*** Block opens ***

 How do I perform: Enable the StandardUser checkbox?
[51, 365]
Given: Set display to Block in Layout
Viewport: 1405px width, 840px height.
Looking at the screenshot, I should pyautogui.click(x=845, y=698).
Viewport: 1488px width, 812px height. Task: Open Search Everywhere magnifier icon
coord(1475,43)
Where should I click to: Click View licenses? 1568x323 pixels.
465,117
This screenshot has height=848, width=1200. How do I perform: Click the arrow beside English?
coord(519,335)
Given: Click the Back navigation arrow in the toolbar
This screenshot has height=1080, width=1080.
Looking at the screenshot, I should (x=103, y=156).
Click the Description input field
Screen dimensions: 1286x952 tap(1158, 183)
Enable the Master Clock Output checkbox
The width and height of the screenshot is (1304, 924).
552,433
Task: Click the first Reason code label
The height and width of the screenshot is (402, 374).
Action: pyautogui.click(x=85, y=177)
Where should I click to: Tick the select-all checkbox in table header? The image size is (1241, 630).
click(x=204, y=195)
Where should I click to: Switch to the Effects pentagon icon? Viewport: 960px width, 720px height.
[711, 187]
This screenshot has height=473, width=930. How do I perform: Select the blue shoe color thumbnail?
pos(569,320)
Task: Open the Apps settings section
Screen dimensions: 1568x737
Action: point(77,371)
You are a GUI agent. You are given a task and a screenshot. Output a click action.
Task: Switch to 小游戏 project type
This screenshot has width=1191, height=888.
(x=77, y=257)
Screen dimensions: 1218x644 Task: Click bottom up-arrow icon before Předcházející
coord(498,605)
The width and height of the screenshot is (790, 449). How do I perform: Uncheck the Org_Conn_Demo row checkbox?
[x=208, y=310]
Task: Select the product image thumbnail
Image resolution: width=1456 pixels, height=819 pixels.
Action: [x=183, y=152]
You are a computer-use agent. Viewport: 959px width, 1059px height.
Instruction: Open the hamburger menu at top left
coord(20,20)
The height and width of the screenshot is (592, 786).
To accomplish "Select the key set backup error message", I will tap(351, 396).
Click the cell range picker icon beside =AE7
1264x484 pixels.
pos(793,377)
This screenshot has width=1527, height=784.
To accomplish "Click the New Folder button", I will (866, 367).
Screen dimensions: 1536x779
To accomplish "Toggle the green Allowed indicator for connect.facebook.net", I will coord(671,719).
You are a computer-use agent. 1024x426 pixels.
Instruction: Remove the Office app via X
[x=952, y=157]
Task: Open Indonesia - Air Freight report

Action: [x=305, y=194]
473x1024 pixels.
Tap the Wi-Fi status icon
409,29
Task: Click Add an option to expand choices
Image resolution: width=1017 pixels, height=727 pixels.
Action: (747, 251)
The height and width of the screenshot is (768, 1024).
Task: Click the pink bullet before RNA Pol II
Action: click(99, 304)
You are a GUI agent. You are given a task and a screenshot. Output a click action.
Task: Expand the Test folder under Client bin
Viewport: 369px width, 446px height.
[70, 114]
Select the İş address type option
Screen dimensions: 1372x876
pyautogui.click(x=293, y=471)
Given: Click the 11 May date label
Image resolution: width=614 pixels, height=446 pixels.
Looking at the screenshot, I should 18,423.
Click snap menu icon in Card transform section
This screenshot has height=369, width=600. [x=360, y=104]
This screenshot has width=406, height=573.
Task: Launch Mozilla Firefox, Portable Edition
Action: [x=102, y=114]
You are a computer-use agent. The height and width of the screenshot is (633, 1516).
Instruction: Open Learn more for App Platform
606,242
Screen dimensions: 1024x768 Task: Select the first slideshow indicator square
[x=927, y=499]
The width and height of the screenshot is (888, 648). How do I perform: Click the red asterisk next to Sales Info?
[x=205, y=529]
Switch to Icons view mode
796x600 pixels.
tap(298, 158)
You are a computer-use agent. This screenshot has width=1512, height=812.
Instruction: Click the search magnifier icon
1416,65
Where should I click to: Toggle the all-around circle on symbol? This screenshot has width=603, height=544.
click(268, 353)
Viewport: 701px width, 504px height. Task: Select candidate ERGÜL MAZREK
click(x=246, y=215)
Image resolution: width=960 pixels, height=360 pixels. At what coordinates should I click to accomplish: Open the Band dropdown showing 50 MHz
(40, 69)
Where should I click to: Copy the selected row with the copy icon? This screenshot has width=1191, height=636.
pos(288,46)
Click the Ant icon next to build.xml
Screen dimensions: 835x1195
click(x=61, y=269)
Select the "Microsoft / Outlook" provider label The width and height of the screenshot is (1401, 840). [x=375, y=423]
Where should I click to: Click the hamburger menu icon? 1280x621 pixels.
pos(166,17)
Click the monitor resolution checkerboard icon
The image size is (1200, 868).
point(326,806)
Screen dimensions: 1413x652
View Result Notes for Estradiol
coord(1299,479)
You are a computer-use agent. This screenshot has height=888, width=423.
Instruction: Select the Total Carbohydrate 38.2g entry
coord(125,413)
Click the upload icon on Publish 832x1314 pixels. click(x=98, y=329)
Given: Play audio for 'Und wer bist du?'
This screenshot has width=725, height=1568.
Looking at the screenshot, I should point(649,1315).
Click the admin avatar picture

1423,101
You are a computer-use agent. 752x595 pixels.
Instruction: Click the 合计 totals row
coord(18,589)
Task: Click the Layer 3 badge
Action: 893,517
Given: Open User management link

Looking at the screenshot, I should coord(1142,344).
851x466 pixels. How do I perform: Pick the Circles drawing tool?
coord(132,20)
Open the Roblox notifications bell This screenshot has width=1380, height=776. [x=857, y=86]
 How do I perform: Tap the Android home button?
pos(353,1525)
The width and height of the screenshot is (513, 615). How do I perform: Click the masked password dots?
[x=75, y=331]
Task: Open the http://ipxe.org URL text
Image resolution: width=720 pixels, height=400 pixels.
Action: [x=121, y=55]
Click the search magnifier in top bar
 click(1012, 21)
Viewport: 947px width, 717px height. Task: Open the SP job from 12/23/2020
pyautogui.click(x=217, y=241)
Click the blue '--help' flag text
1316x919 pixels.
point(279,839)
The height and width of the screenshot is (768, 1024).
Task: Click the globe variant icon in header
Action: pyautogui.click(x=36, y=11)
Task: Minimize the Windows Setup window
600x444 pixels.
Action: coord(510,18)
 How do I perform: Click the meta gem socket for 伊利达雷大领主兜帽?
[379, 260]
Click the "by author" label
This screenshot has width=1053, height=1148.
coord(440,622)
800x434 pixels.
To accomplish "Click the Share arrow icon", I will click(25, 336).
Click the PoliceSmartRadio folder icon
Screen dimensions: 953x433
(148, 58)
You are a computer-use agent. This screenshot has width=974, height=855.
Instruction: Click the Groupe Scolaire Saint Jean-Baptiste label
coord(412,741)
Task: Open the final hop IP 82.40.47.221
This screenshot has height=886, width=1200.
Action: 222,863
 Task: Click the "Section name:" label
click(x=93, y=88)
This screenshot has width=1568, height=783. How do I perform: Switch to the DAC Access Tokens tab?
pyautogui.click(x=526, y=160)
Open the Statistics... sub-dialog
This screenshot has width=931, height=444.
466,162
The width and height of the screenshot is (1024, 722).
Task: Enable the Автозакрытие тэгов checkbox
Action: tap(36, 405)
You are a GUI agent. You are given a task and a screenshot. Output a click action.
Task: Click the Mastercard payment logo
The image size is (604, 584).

*** Block closes ***

• _What this task involves_
Find where the line with "Viewport: 701px width, 504px" sits in the material above, then copy exactly from it through the line with "Given: Play audio for 'Und wer bist du?'". Add no other line.

• _Output_
Viewport: 701px width, 504px height. Task: Select candidate ERGÜL MAZREK
click(x=246, y=215)
Image resolution: width=960 pixels, height=360 pixels. At what coordinates should I click to accomplish: Open the Band dropdown showing 50 MHz
(40, 69)
Where should I click to: Copy the selected row with the copy icon? This screenshot has width=1191, height=636.
pos(288,46)
Click the Ant icon next to build.xml
Screen dimensions: 835x1195
click(x=61, y=269)
Select the "Microsoft / Outlook" provider label The width and height of the screenshot is (1401, 840). [x=375, y=423]
Where should I click to: Click the hamburger menu icon? 1280x621 pixels.
pos(166,17)
Click the monitor resolution checkerboard icon
The image size is (1200, 868).
point(326,806)
Screen dimensions: 1413x652
View Result Notes for Estradiol
coord(1299,479)
You are a computer-use agent. This screenshot has height=888, width=423.
Instruction: Select the Total Carbohydrate 38.2g entry
coord(125,413)
Click the upload icon on Publish 832x1314 pixels. click(x=98, y=329)
Given: Play audio for 'Und wer bist du?'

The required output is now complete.